A PROPAGANDA EM CIMA DO MURO
Caminhamos, mas ainda não chegamos nem perto da representatividade na mídia.
A propaganda articula seus argumentos em torno do que vende. E até aí, nada de novo. Ela também procura se adequar à realidade e aos fatos sociais, mas há um claro descompasso entre o que a propaganda, o marketing e as marcas tornam visíveis e o que a sociedade é na realidade. A sociedade é feita de diversidade e isso é verdadeiro. Não se trata de gosto pessoal. Não se trata de fantasia ou de ideologia. A realidade é feita da diversidade. A humanidade é diversa, singular, diferente e heterogênea. E isso, caros publicitários, caras lideranças, caros blogueiros, caros formadores de opinião, é inquestionável.
◆ ◆ ◆ ◆ ◆
» **O QUE FAZER**
a - De acordo com o texto sobre propaganda e diversidade, do que é feita a realidade?
b - No texto sobre propaganda e diversidade, transforme em lista o parágrafo que começa com "A propaganda articula seus argumentos", mantendo os fatos principais.
c - Prossiga com o texto sobre propaganda e diversidade a partir da última frase apresentada.

» **DADOS FORNECIDOS**
◆ ◆ ◆ ◆ ◆
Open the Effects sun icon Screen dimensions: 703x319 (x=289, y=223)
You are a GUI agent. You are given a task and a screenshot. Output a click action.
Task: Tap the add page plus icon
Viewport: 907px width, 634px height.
◆ ◆ ◆ ◆ ◆
» **RESPOSTAS**
a - Da diversidade.

b -
- A propaganda organiza seus argumentos em torno do que vende.
- Ela procura se adequar à realidade e aos fatos sociais.
- Há um claro descompasso entre o que a propaganda, o marketing e as marcas mostram e o que a sociedade realmente é.
- A sociedade e a humanidade são diversas, e isso não é gosto pessoal, fantasia nem ideologia: é inquestionável.

c -
Dito isto, temos que refletir se as marcas estão preparadas para aceitarem a diversidade. Creio que não. Pelo menos é o que se percebe pelo modo como aprovam e pagam pelos inúmeros comerciais e anúncios que circulam na mídia e nas redes sociais. De um lado, estão as marcas que sequer enxergam a diversidade e perpetuam estereótipos para lá de antigos e nada criativos. Entre os publicitários fala-se que é a tal da propaganda de margarina. Só tem brancos, só tem magros, só tem casas de classe média “padrão”, só tem papai e mamãe, só tem cachorro. Ou seja, uma chatice. Nem eles mesmos aguentam mais. Na linha do meio, as marcas que perceberam a diversidade, mas patinam na linguagem e só veem a diversidade como mais um segmento de vendas. Nesse grupo, estão aquelas marcas que até fazem uma tentativa de comunicar que estão, sim, do lado da diversidade, mas seus argumentos são tão frágeis que os comerciais saem carregados de ideias fracas, ruins e que até prejudicam a dura batalha pela representatividade de milhares de grupos sub-representados na propaganda. É o caso das propagandas que colocam uma mulher no meio de um grupo de homens, todos com cara de ‘executivos’ estereotipados, mas que entre seus dirigentes só contratam homens alfa e praticam a diferenciação salarial dentro de suas organizações. Ou o caso de marcas que divulgam comerciais em que são vistas juntas pessoas com deficiência e sem deficiência, com o argumento simples do ‘viu como somos bonzinhos e até aceitamos colocar um deficiente (sic) na propaganda’ e perpetuam falas carregadas de preconceito. No extremo oposto, um grupo pequeno, de ponta, alinhado na sua cultura interna com as políticas organizacionais e com o mercado, estão as marcas que perceberam que podem incluir a diversidade na sua missão e nos seus esforços de organização, de inclusão e de relação com o mercado. Esse grupo raro concebe uma gestão e, portanto, uma comunicação revolucionária e se destaca perante consumidores, concorrentes e demais players.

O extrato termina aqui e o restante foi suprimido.